La musique jouée en direct est la conjonction des spatio-temporalités de plusieurs personnes, car sa modalité est fondée sur l’émission et la réception simultanées d’un message. À la différence de l’expression orale, on peut « parler » et « écouter » en même temps. Ceci à travers un va-et-vient constant entre perception-action qui va en s’amenuisant jusqu’à se confondre. Ainsi, la musique permet de synchroniser nos temporalités perceptuelles à travers le rythme, amenant par là une communion entre les musiciens : ils sont tous là au « même » moment présent. Ils peuvent intervenir sur cette ligne temporelle/rythmique, cette référence fondatrice sur laquelle s’articule les discours musicaux de chacun; la faire fluctuer, dériver, déraper, la solidifier, etc. La musique permet un dialogue en temps réel entre les créateurs et les spectateurs, et c’est encore plus vrai dans le cas des musiques qui contiennent un part d’improvisation.
En comparaisons, les arts visuels reposent sur une perception temporelle le plus souvent individuelle, où l’œuvre est circonscrite dans un espace-temps défini (du côté créateur) et où chacun choisit la durée de son regard (du côté spectateur). On n’y retrouve pas de prime abord la dynamique perception-action simultanée caractéristique de la modalité musicale. La danse est ce qui peut se rapprocher le plus de la conjonction des spatio-temporalités des individus (danse et musique sont souvent combinées), partageant la même perception-action temporelle commune avec la musique, mais à travers un mode de perception visuel et spatial plutôt que par ondes/fréquences sonores.

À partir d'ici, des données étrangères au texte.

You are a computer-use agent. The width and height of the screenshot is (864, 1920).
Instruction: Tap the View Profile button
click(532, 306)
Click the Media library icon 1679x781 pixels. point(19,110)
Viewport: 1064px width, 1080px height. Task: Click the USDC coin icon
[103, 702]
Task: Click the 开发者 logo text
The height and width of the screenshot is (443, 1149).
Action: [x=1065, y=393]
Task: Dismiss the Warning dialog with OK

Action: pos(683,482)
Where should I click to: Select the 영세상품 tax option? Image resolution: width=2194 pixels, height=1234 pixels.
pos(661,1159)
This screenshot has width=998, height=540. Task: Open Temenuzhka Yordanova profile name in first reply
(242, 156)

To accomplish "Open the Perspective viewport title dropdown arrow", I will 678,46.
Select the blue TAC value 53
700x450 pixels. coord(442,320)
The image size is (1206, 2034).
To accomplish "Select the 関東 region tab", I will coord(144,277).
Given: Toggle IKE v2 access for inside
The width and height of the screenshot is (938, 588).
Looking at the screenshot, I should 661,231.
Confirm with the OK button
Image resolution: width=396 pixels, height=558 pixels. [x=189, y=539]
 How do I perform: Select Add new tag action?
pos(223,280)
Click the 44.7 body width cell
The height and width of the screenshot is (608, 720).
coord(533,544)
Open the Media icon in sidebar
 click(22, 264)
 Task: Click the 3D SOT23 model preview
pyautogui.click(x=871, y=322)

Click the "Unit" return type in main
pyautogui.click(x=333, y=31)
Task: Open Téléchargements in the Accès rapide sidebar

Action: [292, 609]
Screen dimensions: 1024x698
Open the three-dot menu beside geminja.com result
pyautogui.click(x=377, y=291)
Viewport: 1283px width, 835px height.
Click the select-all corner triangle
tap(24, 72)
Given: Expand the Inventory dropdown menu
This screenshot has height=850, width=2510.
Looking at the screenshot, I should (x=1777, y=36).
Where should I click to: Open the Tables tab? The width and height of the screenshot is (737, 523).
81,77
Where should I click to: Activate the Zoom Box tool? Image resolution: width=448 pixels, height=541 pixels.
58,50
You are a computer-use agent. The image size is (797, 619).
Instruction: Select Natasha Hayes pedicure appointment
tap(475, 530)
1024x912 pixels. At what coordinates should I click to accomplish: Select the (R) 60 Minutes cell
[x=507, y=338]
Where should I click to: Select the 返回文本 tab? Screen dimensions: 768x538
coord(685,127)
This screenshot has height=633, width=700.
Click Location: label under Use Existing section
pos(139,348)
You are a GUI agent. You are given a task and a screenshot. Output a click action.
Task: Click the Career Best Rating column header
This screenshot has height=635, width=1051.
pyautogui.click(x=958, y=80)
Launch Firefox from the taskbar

Autre différence d’avec les autres formes artistiques d’expression : la musique entre en vibration avec les corps des musiciens et spectateurs. Les ondes sonores émises se transmettent dans l’espace et par extension le temps, mais surtout à travers la matière. Ces ondes traversent les corps, les objets, entrent en vibration avec eux. Ce n’est pas uniquement la perception du son à travers les oreilles, mais celle du corps entier qui capte et entre en résonance avec les ondes. Dans un contexte de musique jouée en direct, les ondes nous traversent sans que l’on puisse choisir ou non de les écouter, les ondes sonores étant perçues par tout le corps. Cet aspect de simultanéité perceptuelle contribue à la communion entre les musiciens et les spectateurs. À l’opposé, on peut choisir ou non à n’importe quel moment de ne pas regarder une œuvre d’art visuels ou encore de regarder des danseurs.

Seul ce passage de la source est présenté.